In 1961, the Muskingum University presented him with an honorary LL.D.
In 1962, he was awarded the NASA Service Medal by then-President John F. Kennedy.
In 1990, he was inducted into the Astronaut Hall of Fame.
In 2000, he was awarded the U.S. Senator John Heinz Award for ‘Greatest Public Service by an Elected or Appointed Official’.
In 2004, the Woodrow Wilson International Center for Scholars bestowed upon him the Woodrow Wilson Award for Public Service.
In 2012, President Barack Obama awarded him with the Presidential Medal of Freedom.
In 1943, he married his long-time girlfriend and childhood sweetheart, Anna Margaret Castor. They have two children.
He was believed to be a ‘Freemason’. He was also a member of the Masonic youth group, ‘DeMolay International'.
In 1962, a documentary film based on his life and achievements titled ‘The John Glenn Story', was directed by Michael R. Lawrence. The film earned an Academy Award nomination.
In 2006, he and his wife met with an automobile accident and were admitted to the hospital for two days. He fractured his sternum and suffered from a ‘sore chest’.

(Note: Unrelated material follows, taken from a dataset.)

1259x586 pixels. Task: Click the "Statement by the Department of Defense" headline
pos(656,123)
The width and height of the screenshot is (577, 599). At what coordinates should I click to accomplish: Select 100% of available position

In order to honor his achievements, the NASA John H. Glenn Research Center at Lewis Field in Cleveland, Ohio, is named in his honor.
He breathed his last on December 8, 2016. The cause of his death was never disclosed.
This pilot cum astronaut cum U. S. senator is the first American to orbit the Earth. Additionally, he is the third and the oldest American to fly in space.